# Rooster or hen? Breed



## mmangan1188 (Jul 25, 2017)

Hello, I'm new to chickens just started raising them not too long ago. I have this chicken not sure if it's a hen or rooster and curious of the breed. I think it's a black Cornish cross possibly. Any insight would be greatly appreciated.


----------



## nannypattyrn (Aug 23, 2015)

How is It? Looks like a hen to me.

Sent from my SM-T580 using Chicken Forum mobile app


----------



## robin416 (Sep 8, 2013)

I thought the same thing but I'm wrong so often I kept my fingers still.


----------



## mmangan1188 (Jul 25, 2017)

nannypattyrn said:


> How is It? Looks like a hen to me.
> 
> Sent from my SM-T580 using Chicken Forum mobile app


Seems ok just isn't getting along with my rooster. No crowing or other rooster behavior, the neck feathers had me concerned but has no saddle feathers. It may be because the rooster is slightly smaller than this hen, maybe intimidated. My chickens free range and this one has been staying outside at night recently. I may have to confine the rooster for a few days and reintroduce


----------



## nannypattyrn (Aug 23, 2015)

My post should have said "how OLD" is the chicken? Sometimes when the hen "comes of age" the roo can gett a bit aggressive, esp if he's young too. Unless he's hurting her, he may just be trying to establish his authority in the flock.


----------



## chickenqueen (Jan 9, 2016)

Welcome to the chicken forum and the wonderful world of chickens!!!I think you have a rooster there....


----------



## nannypattyrn (Aug 23, 2015)

It sure could be if it's not very old and just developing it's roo feathers.

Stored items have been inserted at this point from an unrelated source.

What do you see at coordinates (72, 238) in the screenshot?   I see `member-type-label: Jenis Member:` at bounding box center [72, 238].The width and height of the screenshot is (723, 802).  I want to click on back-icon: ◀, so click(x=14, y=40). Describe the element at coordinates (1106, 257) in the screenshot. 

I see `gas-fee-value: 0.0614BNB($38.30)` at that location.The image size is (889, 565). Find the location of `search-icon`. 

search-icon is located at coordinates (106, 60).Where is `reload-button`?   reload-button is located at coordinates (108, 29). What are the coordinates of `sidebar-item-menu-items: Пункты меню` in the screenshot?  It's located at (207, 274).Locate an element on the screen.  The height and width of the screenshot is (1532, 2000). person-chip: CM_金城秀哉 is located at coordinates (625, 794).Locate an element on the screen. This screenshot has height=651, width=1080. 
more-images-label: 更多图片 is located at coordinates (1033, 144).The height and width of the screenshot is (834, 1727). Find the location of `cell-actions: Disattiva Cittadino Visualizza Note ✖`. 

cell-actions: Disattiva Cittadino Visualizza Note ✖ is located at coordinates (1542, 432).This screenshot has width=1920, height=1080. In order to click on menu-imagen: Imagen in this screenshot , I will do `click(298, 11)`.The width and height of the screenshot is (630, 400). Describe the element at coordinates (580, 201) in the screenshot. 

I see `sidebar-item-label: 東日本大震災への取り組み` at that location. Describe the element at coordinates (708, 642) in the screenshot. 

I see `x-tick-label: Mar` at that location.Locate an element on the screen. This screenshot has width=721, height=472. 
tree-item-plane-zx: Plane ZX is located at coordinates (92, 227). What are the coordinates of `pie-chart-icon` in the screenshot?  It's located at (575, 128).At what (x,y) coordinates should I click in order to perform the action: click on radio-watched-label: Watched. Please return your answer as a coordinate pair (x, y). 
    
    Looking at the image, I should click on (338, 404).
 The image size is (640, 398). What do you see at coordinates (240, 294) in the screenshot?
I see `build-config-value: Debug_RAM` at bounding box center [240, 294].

Sent from my SAMSUNG-SM-G930A using Chicken Forum mobile app


----------



## Nm156 (May 16, 2015)

Going with a roo.Usually a pullet that has a comb and wattles that far developed will already be laying eggs.


----------



## seminole wind (Aug 22, 2015)

My first thought was a roo.


----------



## mmangan1188 (Jul 25, 2017)

seminolewind said:


> My first thought was a roo.


Anyone need a rooster in NWGA? Lol


----------



## seminole wind (Aug 22, 2015)

LOL, sorry . I have 8 right now.


----------



## Maryellen (Jan 21, 2015)

Lol me too I have 8 too many lol

Sent from my SM-G900V using Chicken Forum mobile app


----------



## Myshonok (Jun 28, 2017)

Its a roo. His shiny feathers and pied wings are so beautiful!


----------